ASSIGNMENT: The complete set of records should be given again verbatim.

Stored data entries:
══════

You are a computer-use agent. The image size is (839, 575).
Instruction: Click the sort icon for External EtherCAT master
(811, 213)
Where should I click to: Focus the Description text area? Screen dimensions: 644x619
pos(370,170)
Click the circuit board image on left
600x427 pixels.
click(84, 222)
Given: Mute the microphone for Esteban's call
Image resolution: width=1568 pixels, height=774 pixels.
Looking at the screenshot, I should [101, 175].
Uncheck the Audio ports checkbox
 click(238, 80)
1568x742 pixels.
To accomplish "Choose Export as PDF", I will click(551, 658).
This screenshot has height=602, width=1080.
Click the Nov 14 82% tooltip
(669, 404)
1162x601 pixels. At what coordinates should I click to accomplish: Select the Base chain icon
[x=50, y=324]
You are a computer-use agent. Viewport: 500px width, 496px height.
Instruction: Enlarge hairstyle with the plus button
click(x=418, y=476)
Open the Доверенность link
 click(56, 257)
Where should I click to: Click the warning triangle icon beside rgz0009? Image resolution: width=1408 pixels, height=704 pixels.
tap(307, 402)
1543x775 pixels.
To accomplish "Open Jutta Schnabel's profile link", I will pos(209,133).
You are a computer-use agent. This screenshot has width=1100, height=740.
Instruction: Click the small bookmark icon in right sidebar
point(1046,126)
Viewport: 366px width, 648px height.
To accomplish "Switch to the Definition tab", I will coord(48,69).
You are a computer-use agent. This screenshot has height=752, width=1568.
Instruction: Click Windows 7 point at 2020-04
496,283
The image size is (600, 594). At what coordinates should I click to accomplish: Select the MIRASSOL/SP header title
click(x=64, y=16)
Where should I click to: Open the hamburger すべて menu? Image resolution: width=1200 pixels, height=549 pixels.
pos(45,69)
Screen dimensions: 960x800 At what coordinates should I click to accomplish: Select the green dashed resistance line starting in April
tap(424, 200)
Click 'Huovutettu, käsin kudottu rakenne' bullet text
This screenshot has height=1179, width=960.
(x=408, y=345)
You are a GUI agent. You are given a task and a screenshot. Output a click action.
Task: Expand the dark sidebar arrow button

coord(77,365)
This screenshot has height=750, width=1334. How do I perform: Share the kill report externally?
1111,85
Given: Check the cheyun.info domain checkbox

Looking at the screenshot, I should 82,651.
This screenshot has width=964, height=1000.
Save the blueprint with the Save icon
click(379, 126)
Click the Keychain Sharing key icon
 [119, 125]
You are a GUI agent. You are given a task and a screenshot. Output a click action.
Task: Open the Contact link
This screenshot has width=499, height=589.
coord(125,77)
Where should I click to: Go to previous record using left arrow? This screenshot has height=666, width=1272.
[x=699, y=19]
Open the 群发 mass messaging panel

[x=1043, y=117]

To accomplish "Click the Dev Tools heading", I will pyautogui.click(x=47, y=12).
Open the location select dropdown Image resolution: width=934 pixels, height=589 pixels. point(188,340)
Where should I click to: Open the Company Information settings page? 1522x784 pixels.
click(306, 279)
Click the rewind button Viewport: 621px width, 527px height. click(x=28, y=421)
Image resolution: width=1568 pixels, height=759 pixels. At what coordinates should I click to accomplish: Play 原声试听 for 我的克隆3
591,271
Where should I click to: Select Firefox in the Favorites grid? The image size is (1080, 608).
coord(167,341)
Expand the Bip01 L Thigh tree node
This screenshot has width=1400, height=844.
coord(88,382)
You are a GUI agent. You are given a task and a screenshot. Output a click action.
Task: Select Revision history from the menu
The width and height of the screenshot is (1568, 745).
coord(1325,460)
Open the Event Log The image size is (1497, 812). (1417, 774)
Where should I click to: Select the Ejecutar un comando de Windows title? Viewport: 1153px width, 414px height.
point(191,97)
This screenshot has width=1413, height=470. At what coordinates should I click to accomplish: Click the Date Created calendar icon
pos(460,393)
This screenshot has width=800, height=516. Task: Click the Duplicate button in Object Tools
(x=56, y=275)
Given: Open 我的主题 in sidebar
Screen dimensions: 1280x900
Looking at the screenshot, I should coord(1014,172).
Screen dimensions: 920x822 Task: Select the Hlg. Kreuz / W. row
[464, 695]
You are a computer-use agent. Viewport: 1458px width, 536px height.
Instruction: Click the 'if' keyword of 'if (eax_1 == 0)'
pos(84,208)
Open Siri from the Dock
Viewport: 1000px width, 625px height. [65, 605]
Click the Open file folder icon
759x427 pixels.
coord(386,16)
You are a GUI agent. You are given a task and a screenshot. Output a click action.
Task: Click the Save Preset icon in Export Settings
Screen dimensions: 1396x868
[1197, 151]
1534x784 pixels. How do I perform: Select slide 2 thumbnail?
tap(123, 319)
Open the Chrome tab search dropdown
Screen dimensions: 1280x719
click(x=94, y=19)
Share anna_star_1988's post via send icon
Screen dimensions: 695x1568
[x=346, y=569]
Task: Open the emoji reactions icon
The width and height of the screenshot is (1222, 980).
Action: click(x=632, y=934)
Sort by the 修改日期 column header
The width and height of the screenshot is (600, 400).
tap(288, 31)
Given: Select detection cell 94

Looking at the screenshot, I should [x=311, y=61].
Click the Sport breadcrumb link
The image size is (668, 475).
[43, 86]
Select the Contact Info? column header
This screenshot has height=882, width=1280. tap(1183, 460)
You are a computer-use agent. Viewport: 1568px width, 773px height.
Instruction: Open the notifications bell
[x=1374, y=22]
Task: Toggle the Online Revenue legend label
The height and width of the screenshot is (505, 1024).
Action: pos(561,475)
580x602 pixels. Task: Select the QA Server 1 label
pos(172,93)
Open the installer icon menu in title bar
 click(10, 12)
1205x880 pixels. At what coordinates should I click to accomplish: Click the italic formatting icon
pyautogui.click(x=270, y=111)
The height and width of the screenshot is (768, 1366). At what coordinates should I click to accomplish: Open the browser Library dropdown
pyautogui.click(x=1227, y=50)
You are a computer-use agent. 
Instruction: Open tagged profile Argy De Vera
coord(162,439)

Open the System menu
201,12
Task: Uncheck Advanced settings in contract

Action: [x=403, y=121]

══════

SOLUTION:
You are a computer-use agent. The image size is (839, 575).
Instruction: Click the sort icon for External EtherCAT master
(811, 213)
Where should I click to: Focus the Description text area? Screen dimensions: 644x619
pos(370,170)
Click the circuit board image on left
600x427 pixels.
click(84, 222)
Given: Mute the microphone for Esteban's call
Image resolution: width=1568 pixels, height=774 pixels.
Looking at the screenshot, I should [101, 175].
Uncheck the Audio ports checkbox
 click(238, 80)
1568x742 pixels.
To accomplish "Choose Export as PDF", I will click(551, 658).
This screenshot has height=602, width=1080.
Click the Nov 14 82% tooltip
(669, 404)
1162x601 pixels. At what coordinates should I click to accomplish: Select the Base chain icon
[x=50, y=324]
You are a computer-use agent. Viewport: 500px width, 496px height.
Instruction: Enlarge hairstyle with the plus button
click(x=418, y=476)
Open the Доверенность link
 click(56, 257)
Where should I click to: Click the warning triangle icon beside rgz0009? Image resolution: width=1408 pixels, height=704 pixels.
tap(307, 402)
1543x775 pixels.
To accomplish "Open Jutta Schnabel's profile link", I will pos(209,133).
You are a computer-use agent. This screenshot has width=1100, height=740.
Instruction: Click the small bookmark icon in right sidebar
point(1046,126)
Viewport: 366px width, 648px height.
To accomplish "Switch to the Definition tab", I will coord(48,69).
You are a computer-use agent. This screenshot has height=752, width=1568.
Instruction: Click Windows 7 point at 2020-04
496,283
The image size is (600, 594). At what coordinates should I click to accomplish: Select the MIRASSOL/SP header title
click(x=64, y=16)
Where should I click to: Open the hamburger すべて menu? Image resolution: width=1200 pixels, height=549 pixels.
pos(45,69)
Screen dimensions: 960x800 At what coordinates should I click to accomplish: Select the green dashed resistance line starting in April
tap(424, 200)
Click 'Huovutettu, käsin kudottu rakenne' bullet text
This screenshot has height=1179, width=960.
(x=408, y=345)
You are a GUI agent. You are given a task and a screenshot. Output a click action.
Task: Expand the dark sidebar arrow button

coord(77,365)
This screenshot has height=750, width=1334. How do I perform: Share the kill report externally?
1111,85
Given: Check the cheyun.info domain checkbox

Looking at the screenshot, I should 82,651.
This screenshot has width=964, height=1000.
Save the blueprint with the Save icon
click(379, 126)
Click the Keychain Sharing key icon
 [119, 125]
You are a GUI agent. You are given a task and a screenshot. Output a click action.
Task: Open the Contact link
This screenshot has width=499, height=589.
coord(125,77)
Where should I click to: Go to previous record using left arrow? This screenshot has height=666, width=1272.
[x=699, y=19]
Open the 群发 mass messaging panel

[x=1043, y=117]

To accomplish "Click the Dev Tools heading", I will pyautogui.click(x=47, y=12).
Open the location select dropdown Image resolution: width=934 pixels, height=589 pixels. point(188,340)
Where should I click to: Open the Company Information settings page? 1522x784 pixels.
click(306, 279)
Click the rewind button Viewport: 621px width, 527px height. click(x=28, y=421)
Image resolution: width=1568 pixels, height=759 pixels. At what coordinates should I click to accomplish: Play 原声试听 for 我的克隆3
591,271
Where should I click to: Select Firefox in the Favorites grid? The image size is (1080, 608).
coord(167,341)
Expand the Bip01 L Thigh tree node
This screenshot has width=1400, height=844.
coord(88,382)
You are a GUI agent. You are given a task and a screenshot. Output a click action.
Task: Select Revision history from the menu
The width and height of the screenshot is (1568, 745).
coord(1325,460)
Open the Event Log The image size is (1497, 812). (1417, 774)
Where should I click to: Select the Ejecutar un comando de Windows title? Viewport: 1153px width, 414px height.
point(191,97)
This screenshot has width=1413, height=470. At what coordinates should I click to accomplish: Click the Date Created calendar icon
pos(460,393)
This screenshot has width=800, height=516. Task: Click the Duplicate button in Object Tools
(x=56, y=275)
Given: Open 我的主题 in sidebar
Screen dimensions: 1280x900
Looking at the screenshot, I should coord(1014,172).
Screen dimensions: 920x822 Task: Select the Hlg. Kreuz / W. row
[464, 695]
You are a computer-use agent. Viewport: 1458px width, 536px height.
Instruction: Click the 'if' keyword of 'if (eax_1 == 0)'
pos(84,208)
Open Siri from the Dock
Viewport: 1000px width, 625px height. [65, 605]
Click the Open file folder icon
759x427 pixels.
coord(386,16)
You are a GUI agent. You are given a task and a screenshot. Output a click action.
Task: Click the Save Preset icon in Export Settings
Screen dimensions: 1396x868
[1197, 151]
1534x784 pixels. How do I perform: Select slide 2 thumbnail?
tap(123, 319)
Open the Chrome tab search dropdown
Screen dimensions: 1280x719
click(x=94, y=19)
Share anna_star_1988's post via send icon
Screen dimensions: 695x1568
[x=346, y=569]
Task: Open the emoji reactions icon
The width and height of the screenshot is (1222, 980).
Action: click(x=632, y=934)
Sort by the 修改日期 column header
The width and height of the screenshot is (600, 400).
tap(288, 31)
Given: Select detection cell 94

Looking at the screenshot, I should [x=311, y=61].
Click the Sport breadcrumb link
The image size is (668, 475).
[43, 86]
Select the Contact Info? column header
This screenshot has height=882, width=1280. tap(1183, 460)
You are a computer-use agent. Viewport: 1568px width, 773px height.
Instruction: Open the notifications bell
[x=1374, y=22]
Task: Toggle the Online Revenue legend label
The height and width of the screenshot is (505, 1024).
Action: pos(561,475)
580x602 pixels. Task: Select the QA Server 1 label
pos(172,93)
Open the installer icon menu in title bar
 click(10, 12)
1205x880 pixels. At what coordinates should I click to accomplish: Click the italic formatting icon
pyautogui.click(x=270, y=111)
The height and width of the screenshot is (768, 1366). At what coordinates should I click to accomplish: Open the browser Library dropdown
pyautogui.click(x=1227, y=50)
You are a computer-use agent. 
Instruction: Open tagged profile Argy De Vera
coord(162,439)

Open the System menu
201,12
Task: Uncheck Advanced settings in contract

Action: [x=403, y=121]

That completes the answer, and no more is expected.